Bail commercial et congé pour démolition : Le droit du preneur au maintien dans les lieux s'impose de plein droit sans qu'il soit nécessaire de le mentionner dans la décision de justice (Cass. com. 2005)
En matière de bail commercial, un congé pour démolition reste valide malgré une erreur matérielle mineure si elle n'a pas causé de préjudice au preneur. Les nouveaux arguments ne peuvent être soulevés en cassation.

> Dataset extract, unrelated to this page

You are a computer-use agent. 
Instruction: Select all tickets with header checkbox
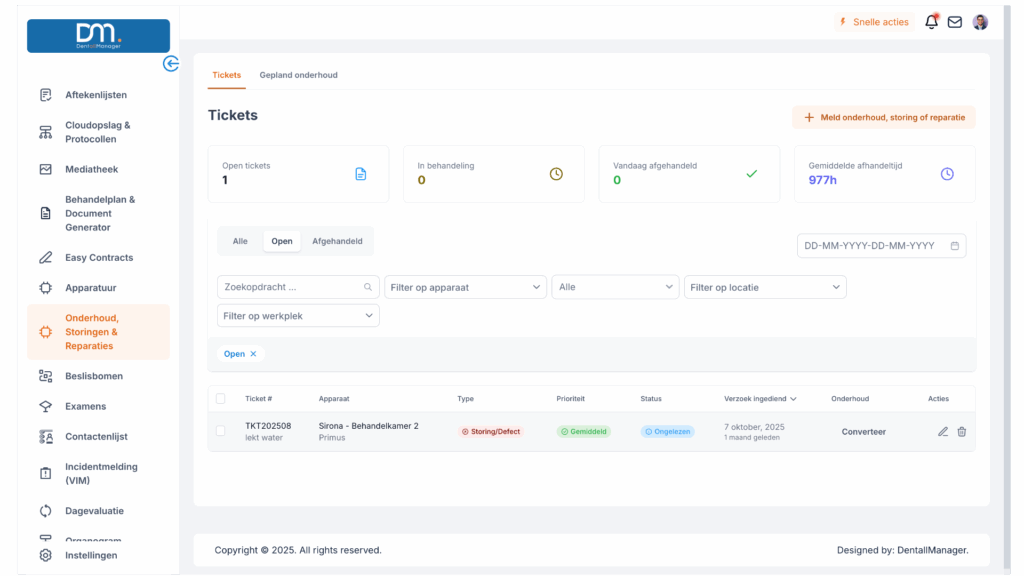pos(221,398)
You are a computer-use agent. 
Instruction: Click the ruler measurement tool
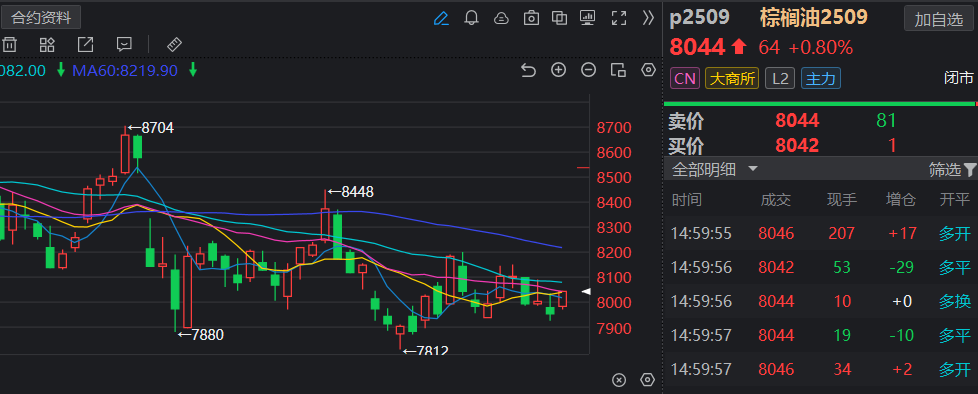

Le droit du preneur au maintien dans les lieux jusqu'à la démolition, prévu par l'article 12 du Dahir de 1955, est acquis de plein droit, même non mentionné dans la décision judiciaire.
Points clés
- La validité d'un congé pour démolition n'est pas affectée par une erreur matérielle mineure si elle est sans préjudice pour le preneur.
- Les moyens et arguments non soulevés devant les juges du fond sont irrecevables en cassation.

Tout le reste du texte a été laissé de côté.